Days In The Kitchen— Smriti Bhadra (Part Four)

Dec 15, 2022 | Work In Progress | 0 comments

Translated from the Bengali by Upama Mukherjee 

 

Beshwari : White gourd made with mustard paste

 

Beshwari

 

Before Baba got transferred to the city, we used to live in a house that was unseparated and had one common courtyard and one kiln.

The rooms surrounding the large courtyard were yet to be claimed as ‘ours’ and ‘theirs’.

Boro Ghor, Thakuma’s room, was where most of our domestic chatter, all the shouting, gossiping, discussion, and consultation would take place through the day till bedtime set in.

The doors and those large windows of the room were adorned with beautiful wooden carvings on their panes and frames. The windows did not have bars.

As for me, those unbarred windows became my doorway in and out.

Thakuma’s day started before sun rays could reach the ground.

A pair of white orchids and rosebays stood at the outhouse. I followed her with a woven straw saaji—”O Thakuma, here’s one flower,” or “Don’t miss that one over there,” or “No red ones for you today.”

Carefully picking up all the flowers I showed her, she placed them into my flower basket and said, “Chaitanya Thakur loves the white ones.”

By the time she was done with the flowers, cleaned the house, took a bath, and painted tilak on her nose and forehead, the soft rays of the sun gently touched the top of the guava tree.

I  waited for her puja to end. Meanwhile, Maa and my aunts would have started arrangements in the kitchen after they were finished with their morning rituals and bath.

“Moni, time to study,” Maa called out from the middle of all this. But how could I start without having batasha prasad? If I touched the books, I had to wash my hands again before taking the prasad. So I used to keep my hands washed before and planted myself behind my grandmother, “She is not yet done with puja, Maa.”

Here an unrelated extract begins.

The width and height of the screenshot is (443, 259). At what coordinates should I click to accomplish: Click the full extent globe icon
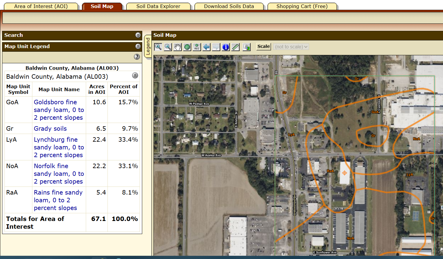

By then the chime of Thakuma‘s bell was accompanied by grandfather’s radio beginning to sing, “Jat gelo, jat gelo bole, eki ajob karkhana

And like that, the soft murmurs of the morning broke into an ascending hullabaloo. Some had to leave for college, some had an office to go to. The daily skit at the water well was almost over too.

But the kitchen fire was still not lit. Thakuma would finish the remaining rituals hurriedly. Finally, she would hand me two pieces of batasha and a tulsi leaf and say, “Bow down before you eat.” After that, she would not wait and head straight to the kitchen taking an aluminum pot from the upper-story room with rice filled in it. I nibbled at the batasha slowly in the fear of it running out fast.

Tea was the first thing in the kitchen to be made. Before everyone finished the tea with muri and murki, boiling rice bubbled and brimmed at the edge of the pot. Thakuma removed the lid and went to the vegetable garden at the corner of her room and the kitchen. Sitting near grandpa in Thakuma’s room, I parroted, Pakhi shob kore rob, Rati pohailo… while keeping an eye on the window. I watched her pick up the green white ash gourds from the loft. Beshwari was to be prepared with that gourd.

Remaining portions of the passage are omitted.